- [AVAILABLE DATA]
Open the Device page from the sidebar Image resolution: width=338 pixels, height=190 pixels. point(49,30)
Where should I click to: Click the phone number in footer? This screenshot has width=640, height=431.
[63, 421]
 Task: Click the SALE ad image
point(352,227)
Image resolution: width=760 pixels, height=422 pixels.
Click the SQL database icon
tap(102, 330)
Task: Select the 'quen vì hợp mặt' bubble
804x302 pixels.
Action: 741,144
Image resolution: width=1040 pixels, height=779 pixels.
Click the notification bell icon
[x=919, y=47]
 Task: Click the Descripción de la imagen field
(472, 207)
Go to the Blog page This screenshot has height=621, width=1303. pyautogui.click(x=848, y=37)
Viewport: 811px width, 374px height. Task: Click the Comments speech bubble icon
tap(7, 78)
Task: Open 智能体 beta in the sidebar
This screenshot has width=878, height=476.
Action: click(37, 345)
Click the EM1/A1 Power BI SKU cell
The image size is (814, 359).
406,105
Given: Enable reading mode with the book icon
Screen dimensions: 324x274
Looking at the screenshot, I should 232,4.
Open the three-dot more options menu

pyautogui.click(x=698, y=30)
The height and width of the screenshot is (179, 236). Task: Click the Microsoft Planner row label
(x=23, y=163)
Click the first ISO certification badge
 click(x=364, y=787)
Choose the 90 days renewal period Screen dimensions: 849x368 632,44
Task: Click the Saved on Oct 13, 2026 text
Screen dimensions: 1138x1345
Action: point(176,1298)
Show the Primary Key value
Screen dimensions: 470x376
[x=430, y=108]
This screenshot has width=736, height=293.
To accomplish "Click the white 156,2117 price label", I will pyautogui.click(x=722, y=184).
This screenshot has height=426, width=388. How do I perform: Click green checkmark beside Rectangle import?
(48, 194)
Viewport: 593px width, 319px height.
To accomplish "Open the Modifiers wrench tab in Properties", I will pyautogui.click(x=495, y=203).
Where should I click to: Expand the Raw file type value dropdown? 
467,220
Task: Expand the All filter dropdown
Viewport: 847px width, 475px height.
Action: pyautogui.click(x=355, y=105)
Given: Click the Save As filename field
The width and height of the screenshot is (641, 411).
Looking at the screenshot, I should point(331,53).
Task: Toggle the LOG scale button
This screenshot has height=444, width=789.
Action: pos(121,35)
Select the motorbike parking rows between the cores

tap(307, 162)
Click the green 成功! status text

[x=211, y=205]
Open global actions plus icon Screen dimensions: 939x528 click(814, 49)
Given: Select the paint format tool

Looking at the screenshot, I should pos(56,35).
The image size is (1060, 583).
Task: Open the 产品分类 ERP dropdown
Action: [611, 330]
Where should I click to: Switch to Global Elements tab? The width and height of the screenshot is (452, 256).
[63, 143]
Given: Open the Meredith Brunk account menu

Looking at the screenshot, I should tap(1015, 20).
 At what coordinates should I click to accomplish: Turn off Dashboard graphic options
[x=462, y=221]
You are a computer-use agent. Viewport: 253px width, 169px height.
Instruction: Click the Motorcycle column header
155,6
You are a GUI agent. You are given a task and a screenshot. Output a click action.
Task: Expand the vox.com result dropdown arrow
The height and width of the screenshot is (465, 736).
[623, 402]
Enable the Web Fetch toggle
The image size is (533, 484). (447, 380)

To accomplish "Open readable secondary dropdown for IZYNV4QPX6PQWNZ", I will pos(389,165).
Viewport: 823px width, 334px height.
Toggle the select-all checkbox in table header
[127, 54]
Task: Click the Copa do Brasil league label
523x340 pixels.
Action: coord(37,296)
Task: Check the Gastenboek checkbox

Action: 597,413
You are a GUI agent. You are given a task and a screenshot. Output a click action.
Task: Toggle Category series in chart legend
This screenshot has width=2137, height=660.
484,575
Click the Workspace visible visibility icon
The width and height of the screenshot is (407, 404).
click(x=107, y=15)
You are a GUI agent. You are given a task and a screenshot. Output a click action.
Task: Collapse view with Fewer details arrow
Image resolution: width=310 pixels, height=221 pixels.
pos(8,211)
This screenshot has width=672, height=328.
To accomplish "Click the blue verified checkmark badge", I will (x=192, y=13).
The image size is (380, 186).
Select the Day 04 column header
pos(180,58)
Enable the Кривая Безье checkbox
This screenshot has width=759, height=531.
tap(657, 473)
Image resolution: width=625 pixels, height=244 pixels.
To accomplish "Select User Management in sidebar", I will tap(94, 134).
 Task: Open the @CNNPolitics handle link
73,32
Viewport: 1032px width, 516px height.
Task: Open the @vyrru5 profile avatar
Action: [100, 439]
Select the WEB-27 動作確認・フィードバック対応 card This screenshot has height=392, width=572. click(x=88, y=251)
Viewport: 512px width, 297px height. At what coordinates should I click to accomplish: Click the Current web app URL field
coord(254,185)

- [TASK STATEMENT]
Each record must be transcribed exactly, with nothing left out.

- [RESULT]
Open the Device page from the sidebar Image resolution: width=338 pixels, height=190 pixels. point(49,30)
Where should I click to: Click the phone number in footer? This screenshot has width=640, height=431.
[63, 421]
 Task: Click the SALE ad image
point(352,227)
Image resolution: width=760 pixels, height=422 pixels.
Click the SQL database icon
tap(102, 330)
Task: Select the 'quen vì hợp mặt' bubble
804x302 pixels.
Action: 741,144
Image resolution: width=1040 pixels, height=779 pixels.
Click the notification bell icon
[x=919, y=47]
 Task: Click the Descripción de la imagen field
(472, 207)
Go to the Blog page This screenshot has height=621, width=1303. pyautogui.click(x=848, y=37)
Viewport: 811px width, 374px height. Task: Click the Comments speech bubble icon
tap(7, 78)
Task: Open 智能体 beta in the sidebar
This screenshot has width=878, height=476.
Action: click(37, 345)
Click the EM1/A1 Power BI SKU cell
The image size is (814, 359).
406,105
Given: Enable reading mode with the book icon
Screen dimensions: 324x274
Looking at the screenshot, I should 232,4.
Open the three-dot more options menu

pyautogui.click(x=698, y=30)
The height and width of the screenshot is (179, 236). Task: Click the Microsoft Planner row label
(x=23, y=163)
Click the first ISO certification badge
 click(x=364, y=787)
Choose the 90 days renewal period Screen dimensions: 849x368 632,44
Task: Click the Saved on Oct 13, 2026 text
Screen dimensions: 1138x1345
Action: point(176,1298)
Show the Primary Key value
Screen dimensions: 470x376
[x=430, y=108]
This screenshot has width=736, height=293.
To accomplish "Click the white 156,2117 price label", I will pyautogui.click(x=722, y=184).
This screenshot has height=426, width=388. How do I perform: Click green checkmark beside Rectangle import?
(48, 194)
Viewport: 593px width, 319px height.
To accomplish "Open the Modifiers wrench tab in Properties", I will pyautogui.click(x=495, y=203).
Where should I click to: Expand the Raw file type value dropdown? 
467,220
Task: Expand the All filter dropdown
Viewport: 847px width, 475px height.
Action: pyautogui.click(x=355, y=105)
Given: Click the Save As filename field
The width and height of the screenshot is (641, 411).
Looking at the screenshot, I should point(331,53).
Task: Toggle the LOG scale button
This screenshot has height=444, width=789.
Action: pos(121,35)
Select the motorbike parking rows between the cores

tap(307, 162)
Click the green 成功! status text

[x=211, y=205]
Open global actions plus icon Screen dimensions: 939x528 click(814, 49)
Given: Select the paint format tool

Looking at the screenshot, I should pos(56,35).
The image size is (1060, 583).
Task: Open the 产品分类 ERP dropdown
Action: [611, 330]
Where should I click to: Switch to Global Elements tab? The width and height of the screenshot is (452, 256).
[63, 143]
Given: Open the Meredith Brunk account menu

Looking at the screenshot, I should tap(1015, 20).
 At what coordinates should I click to accomplish: Turn off Dashboard graphic options
[x=462, y=221]
You are a computer-use agent. Viewport: 253px width, 169px height.
Instruction: Click the Motorcycle column header
155,6
You are a GUI agent. You are given a task and a screenshot. Output a click action.
Task: Expand the vox.com result dropdown arrow
The height and width of the screenshot is (465, 736).
[623, 402]
Enable the Web Fetch toggle
The image size is (533, 484). (447, 380)

To accomplish "Open readable secondary dropdown for IZYNV4QPX6PQWNZ", I will pos(389,165).
Viewport: 823px width, 334px height.
Toggle the select-all checkbox in table header
[127, 54]
Task: Click the Copa do Brasil league label
523x340 pixels.
Action: coord(37,296)
Task: Check the Gastenboek checkbox

Action: 597,413
You are a GUI agent. You are given a task and a screenshot. Output a click action.
Task: Toggle Category series in chart legend
This screenshot has width=2137, height=660.
484,575
Click the Workspace visible visibility icon
The width and height of the screenshot is (407, 404).
click(x=107, y=15)
You are a GUI agent. You are given a task and a screenshot. Output a click action.
Task: Collapse view with Fewer details arrow
Image resolution: width=310 pixels, height=221 pixels.
pos(8,211)
This screenshot has width=672, height=328.
To accomplish "Click the blue verified checkmark badge", I will (x=192, y=13).
The image size is (380, 186).
Select the Day 04 column header
pos(180,58)
Enable the Кривая Безье checkbox
This screenshot has width=759, height=531.
tap(657, 473)
Image resolution: width=625 pixels, height=244 pixels.
To accomplish "Select User Management in sidebar", I will tap(94, 134).
 Task: Open the @CNNPolitics handle link
73,32
Viewport: 1032px width, 516px height.
Task: Open the @vyrru5 profile avatar
Action: [100, 439]
Select the WEB-27 動作確認・フィードバック対応 card This screenshot has height=392, width=572. click(x=88, y=251)
Viewport: 512px width, 297px height. At what coordinates should I click to accomplish: Click the Current web app URL field
coord(254,185)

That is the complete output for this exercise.